• _TEXTO PROPORCIONADO_:
Aquellos que logran llegar a Panamá aún se enfrentan a un recorrido de 3 mil 218 km a través de media docena de fronteras para llegar a Estados Unidos. En marzo, las autoridades estadounidenses detuvieron a 210 mil personas en la frontera, el mayor total mensual en 20 años. La mitad de esas personas fueron deportadas.

Estados Unidos debería facilitar el proceso de obtención de visas por parte de los refugiados y trabajadores temporales en sus países de origen, dicen los expertos.

“No deberían tener que realizar todo el camino hasta Estados Unidos para pedir asilo. Es una locura, y solo beneficia a los contrabandistas”, indica Adam Isacson, de la Oficina en Washington para Asuntos Latinoamericanos (WOLA), una organización estadounidense de derechos humanos.

Panamá también es responsable de la anarquía presente en el Darién, comenta Isacson. “Son 96 km de sendero. ¿Por qué no hay ni un solo policía ahí? No puedes dejar a la gente sin protección durante tanto tiempo”.

• _DATOS RECOPILADOS_:

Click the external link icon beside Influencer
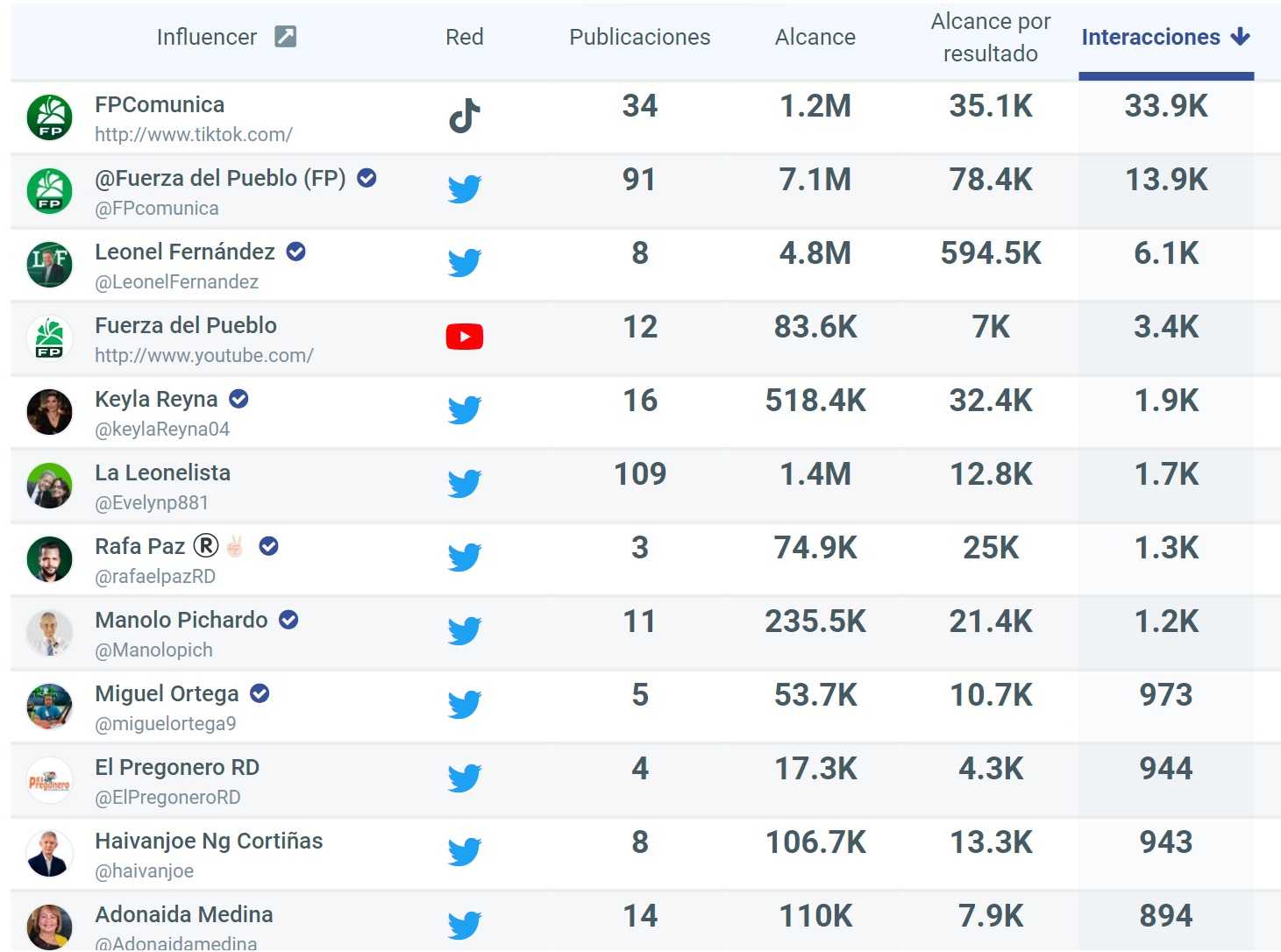Viewport: 1281px width, 952px height. point(286,37)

• _INSTRUCCIÓN 1_:
Indica si cada afirmación coincide con el texto sobre la migración a través de Panamá: (a) en marzo las autoridades estadounidenses detuvieron a 210 mil personas en la frontera; (b) todas las personas detenidas en marzo fueron deportadas; (c) según Isacson, el sendero del Darién mide 96 km. Responde sí o no a cada una y cita las palabras del texto que lo deciden.
• _INSTRUCCIÓN 2_:
Según el texto sobre la migración a través de Panamá, ¿de qué organización es Adam Isacson?
• _INSTRUCCIÓN 3_:
Escribe la continuación del texto sobre la migración a través de Panamá a partir de su última oración.

• _RESPUESTA 1_:
(a) Sí: "En marzo, las autoridades estadounidenses detuvieron a 210 mil personas en la frontera, el mayor total mensual en 20 años."
(b) No: "La mitad de esas personas fueron deportadas."
(c) Sí: "Son 96 km de sendero."

• _RESPUESTA 2_:
De la Oficina en Washington para Asuntos Latinoamericanos (WOLA), una organización estadounidense de derechos humanos.

• _RESPUESTA 3_:
Klein Solomon señala que Panamá y otros países de acogida como Brasil, Colombia y Chile necesitan más financiamiento internacional para recibir e integrar a los migrantes. “No tienen los recursos necesarios”, comenta.

Ninguno de los muchos peligros -o el riesgo de deportación cuando lleguen a su destino- disuaden al grupo de venezolanos de realizar el viaje.

“Esperamos que todo este esfuerzo no sea en vano”, dice Huertas, levantando de nuevo su mochila y checando a su bebé.

“Tener la oportunidad de salir adelante, de trabajar, de darle un buen futuro a los niños. Eso es lo más importante, ¿no?”.